鬼怒川・川治観光協会(栃木)は「後半(3~6日)は例年よりも良かった」としている。自然志向の観光客が多く「例年開いている山野草展の入り込み客数は例年より伸びている」。JRと東武の乗り入れの影響については「1日2便、500人程度なので影響と言うほどのものは特にない」と冷静だ。
熱海温泉ホテル旅館協同組合(静岡)によると、「宿泊実績は前年をわずかに超える程度」。28日、1日、2日は前年割れだが、29日は175%増、5日は117%増だった。「稼働率はそこそこだが、客室当たりの宿泊人数が減っており、楽観はできない」と気を引き締める。
「最終的には例年並みの実績ではないか」と見るのは下呂温泉旅館協同組合(岐阜)。「足湯を4~5カ所整備したことなどで、若い女性グループなどこれまでよりも若い層の姿が目立った。日帰り客も含め、後半は非常に賑わいを見せた」としている。
神戸市観光交流課(兵庫)によると、市内主要観光施設の利用客数は異人館や美術館が好調、有馬、六甲・摩耶などは前年並みで、トータル106%の77万2452人。主なところでは、有馬温泉の外湯、金の湯.銀の湯は101%、太閤の湯殿館は118%、六甲・有馬ロープウエーは104%。
宿泊について有馬温泉旅館協同組合では「谷間の1、2日を含めて良かったが、宿泊のキャパシティを超えた需要が実際にどのくらいあったのかを考えると、それは少ないように思う。GWが良くても楽観できる状況にはなく、連休後はやはり落ち込んでいる」と顔を曇らす。
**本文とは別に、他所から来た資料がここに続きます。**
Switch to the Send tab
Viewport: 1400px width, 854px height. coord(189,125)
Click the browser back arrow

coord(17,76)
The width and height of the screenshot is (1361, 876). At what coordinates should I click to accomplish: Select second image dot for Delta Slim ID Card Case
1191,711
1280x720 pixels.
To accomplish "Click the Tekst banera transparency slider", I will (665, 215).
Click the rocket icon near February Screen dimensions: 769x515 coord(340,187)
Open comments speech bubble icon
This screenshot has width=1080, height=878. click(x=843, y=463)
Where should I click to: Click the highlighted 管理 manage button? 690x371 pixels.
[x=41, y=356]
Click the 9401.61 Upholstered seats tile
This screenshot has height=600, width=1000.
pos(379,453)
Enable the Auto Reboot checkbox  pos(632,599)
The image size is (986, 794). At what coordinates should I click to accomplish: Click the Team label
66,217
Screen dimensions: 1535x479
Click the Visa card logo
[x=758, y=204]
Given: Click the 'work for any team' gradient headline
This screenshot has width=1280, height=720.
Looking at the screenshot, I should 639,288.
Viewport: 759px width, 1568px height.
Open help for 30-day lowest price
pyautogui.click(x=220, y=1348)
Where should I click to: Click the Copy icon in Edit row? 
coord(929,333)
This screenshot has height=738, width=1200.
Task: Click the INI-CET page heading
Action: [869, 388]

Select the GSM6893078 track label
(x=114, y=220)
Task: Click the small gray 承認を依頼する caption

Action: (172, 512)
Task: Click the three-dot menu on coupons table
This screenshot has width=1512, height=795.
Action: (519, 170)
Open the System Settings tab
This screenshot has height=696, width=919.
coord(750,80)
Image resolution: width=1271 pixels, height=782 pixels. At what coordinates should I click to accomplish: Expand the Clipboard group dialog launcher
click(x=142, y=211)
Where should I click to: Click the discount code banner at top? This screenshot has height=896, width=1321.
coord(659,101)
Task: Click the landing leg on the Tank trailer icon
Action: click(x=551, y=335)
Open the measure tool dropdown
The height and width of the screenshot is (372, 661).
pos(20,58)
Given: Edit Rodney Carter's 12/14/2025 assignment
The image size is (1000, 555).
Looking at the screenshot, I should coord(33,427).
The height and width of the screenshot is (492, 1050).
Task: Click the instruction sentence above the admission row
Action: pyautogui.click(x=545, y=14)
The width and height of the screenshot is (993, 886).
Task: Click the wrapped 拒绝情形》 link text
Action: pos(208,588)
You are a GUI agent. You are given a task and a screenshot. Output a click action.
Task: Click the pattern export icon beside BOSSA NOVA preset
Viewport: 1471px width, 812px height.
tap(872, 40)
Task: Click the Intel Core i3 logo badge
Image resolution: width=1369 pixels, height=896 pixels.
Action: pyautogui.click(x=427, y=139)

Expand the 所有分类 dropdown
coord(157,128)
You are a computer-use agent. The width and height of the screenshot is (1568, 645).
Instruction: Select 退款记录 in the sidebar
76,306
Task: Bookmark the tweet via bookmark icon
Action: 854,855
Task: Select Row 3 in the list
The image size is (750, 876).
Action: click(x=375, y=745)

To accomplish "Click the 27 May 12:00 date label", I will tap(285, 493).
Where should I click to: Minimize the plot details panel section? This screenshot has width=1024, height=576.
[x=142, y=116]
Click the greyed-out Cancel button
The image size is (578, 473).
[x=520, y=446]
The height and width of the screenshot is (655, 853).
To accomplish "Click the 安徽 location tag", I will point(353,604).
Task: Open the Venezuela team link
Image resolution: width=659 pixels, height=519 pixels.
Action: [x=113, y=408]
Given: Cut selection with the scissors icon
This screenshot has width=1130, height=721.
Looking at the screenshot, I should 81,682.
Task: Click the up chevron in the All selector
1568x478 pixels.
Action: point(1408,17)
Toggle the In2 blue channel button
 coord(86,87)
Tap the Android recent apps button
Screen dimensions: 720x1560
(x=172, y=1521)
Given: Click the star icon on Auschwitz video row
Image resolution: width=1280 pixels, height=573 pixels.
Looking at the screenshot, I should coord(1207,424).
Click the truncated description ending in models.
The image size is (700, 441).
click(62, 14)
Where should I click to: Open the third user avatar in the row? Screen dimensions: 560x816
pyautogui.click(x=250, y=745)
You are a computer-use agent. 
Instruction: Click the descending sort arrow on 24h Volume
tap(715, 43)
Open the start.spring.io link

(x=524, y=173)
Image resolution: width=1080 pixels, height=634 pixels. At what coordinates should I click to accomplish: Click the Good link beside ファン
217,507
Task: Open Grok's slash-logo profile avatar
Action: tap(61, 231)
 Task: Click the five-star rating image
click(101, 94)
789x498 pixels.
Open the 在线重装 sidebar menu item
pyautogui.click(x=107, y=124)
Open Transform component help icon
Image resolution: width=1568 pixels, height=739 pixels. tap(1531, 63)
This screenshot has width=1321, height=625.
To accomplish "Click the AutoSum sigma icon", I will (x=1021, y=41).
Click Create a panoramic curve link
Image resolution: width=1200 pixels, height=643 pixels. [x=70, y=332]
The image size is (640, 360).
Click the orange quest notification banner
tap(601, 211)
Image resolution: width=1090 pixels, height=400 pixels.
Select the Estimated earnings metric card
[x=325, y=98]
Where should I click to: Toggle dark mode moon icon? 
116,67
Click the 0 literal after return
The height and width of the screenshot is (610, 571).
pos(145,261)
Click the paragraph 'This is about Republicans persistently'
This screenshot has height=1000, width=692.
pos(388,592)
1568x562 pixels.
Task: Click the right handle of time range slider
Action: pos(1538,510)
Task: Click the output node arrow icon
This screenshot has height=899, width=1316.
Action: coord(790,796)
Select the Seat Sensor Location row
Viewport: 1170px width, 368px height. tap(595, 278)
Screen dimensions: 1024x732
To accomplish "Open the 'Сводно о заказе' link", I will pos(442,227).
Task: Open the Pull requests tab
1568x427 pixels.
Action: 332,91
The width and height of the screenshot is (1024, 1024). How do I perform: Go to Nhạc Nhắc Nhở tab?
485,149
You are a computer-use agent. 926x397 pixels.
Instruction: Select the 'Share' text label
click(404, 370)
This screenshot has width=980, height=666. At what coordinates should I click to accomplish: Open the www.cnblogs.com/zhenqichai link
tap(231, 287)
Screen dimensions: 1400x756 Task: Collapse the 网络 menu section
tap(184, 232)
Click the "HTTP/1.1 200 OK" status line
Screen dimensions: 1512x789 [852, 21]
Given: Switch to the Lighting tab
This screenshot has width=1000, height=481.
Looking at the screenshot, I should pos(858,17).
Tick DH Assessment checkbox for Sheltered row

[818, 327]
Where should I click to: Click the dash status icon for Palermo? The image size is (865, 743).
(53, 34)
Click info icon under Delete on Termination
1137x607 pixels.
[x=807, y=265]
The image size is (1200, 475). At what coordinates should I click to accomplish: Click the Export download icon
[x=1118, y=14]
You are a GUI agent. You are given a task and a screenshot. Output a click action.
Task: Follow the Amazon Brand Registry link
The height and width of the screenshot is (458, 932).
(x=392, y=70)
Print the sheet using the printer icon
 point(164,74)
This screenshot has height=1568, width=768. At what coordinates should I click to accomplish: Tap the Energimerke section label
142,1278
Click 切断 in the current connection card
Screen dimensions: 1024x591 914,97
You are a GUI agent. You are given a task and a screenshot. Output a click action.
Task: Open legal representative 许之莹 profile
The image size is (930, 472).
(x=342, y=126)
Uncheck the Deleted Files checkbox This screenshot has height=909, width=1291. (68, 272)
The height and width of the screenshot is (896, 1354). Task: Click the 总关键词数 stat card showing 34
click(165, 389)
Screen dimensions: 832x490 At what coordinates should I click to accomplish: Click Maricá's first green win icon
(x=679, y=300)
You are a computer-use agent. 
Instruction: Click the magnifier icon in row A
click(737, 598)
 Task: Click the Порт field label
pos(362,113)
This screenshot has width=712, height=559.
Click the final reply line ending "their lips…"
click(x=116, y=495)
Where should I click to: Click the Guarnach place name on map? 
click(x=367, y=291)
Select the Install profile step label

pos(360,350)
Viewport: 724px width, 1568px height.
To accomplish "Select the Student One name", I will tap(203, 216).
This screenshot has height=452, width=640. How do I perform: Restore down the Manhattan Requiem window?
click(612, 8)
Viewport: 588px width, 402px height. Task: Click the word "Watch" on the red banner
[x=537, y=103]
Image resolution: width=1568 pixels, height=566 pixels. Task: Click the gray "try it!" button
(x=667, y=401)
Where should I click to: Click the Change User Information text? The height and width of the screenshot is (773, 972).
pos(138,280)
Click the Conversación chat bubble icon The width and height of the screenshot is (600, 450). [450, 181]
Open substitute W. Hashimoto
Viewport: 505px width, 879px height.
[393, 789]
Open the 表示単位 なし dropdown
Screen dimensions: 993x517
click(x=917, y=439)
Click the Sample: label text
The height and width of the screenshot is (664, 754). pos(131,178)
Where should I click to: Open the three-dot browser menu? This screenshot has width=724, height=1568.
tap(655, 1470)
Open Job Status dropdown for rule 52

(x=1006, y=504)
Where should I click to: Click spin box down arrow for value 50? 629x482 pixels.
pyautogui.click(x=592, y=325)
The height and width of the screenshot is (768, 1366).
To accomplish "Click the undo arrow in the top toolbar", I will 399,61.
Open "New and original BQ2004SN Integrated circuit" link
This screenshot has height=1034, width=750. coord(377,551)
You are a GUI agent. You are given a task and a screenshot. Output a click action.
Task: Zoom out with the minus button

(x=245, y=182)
松山市観光産業振興課(愛媛)のまとめによると、道後温泉本館の椿の湯の利用者数は103.6%の6万1308人で、2日までの前半戦は2ケタアップが続いた。また、松山城天守閣は164.5%の2万3533人、4月28日にオープンした坂の上の雲ミュージアムは1万6593人を集めた。
一方、道後温泉旅館協同組合は「例年通り満室、谷間の1、2日も良かったようだ。課題は連休明けだが、周辺観光施設との相乗効果を発揮できるよう、イベントなどを工夫していきたい」と話している。
別府市観光まちづくり室(大分)が抽出調査している市内施設の利用客数は、宿泊施設28軒が105.5%の4万6223人、観光施設10カ所が91.3%の36万295人。「前半は良かったが後半は天候に恵まれず、屋外の観光施設などは影響を受けたようだ。宿泊は前年から増加に転じた」としている。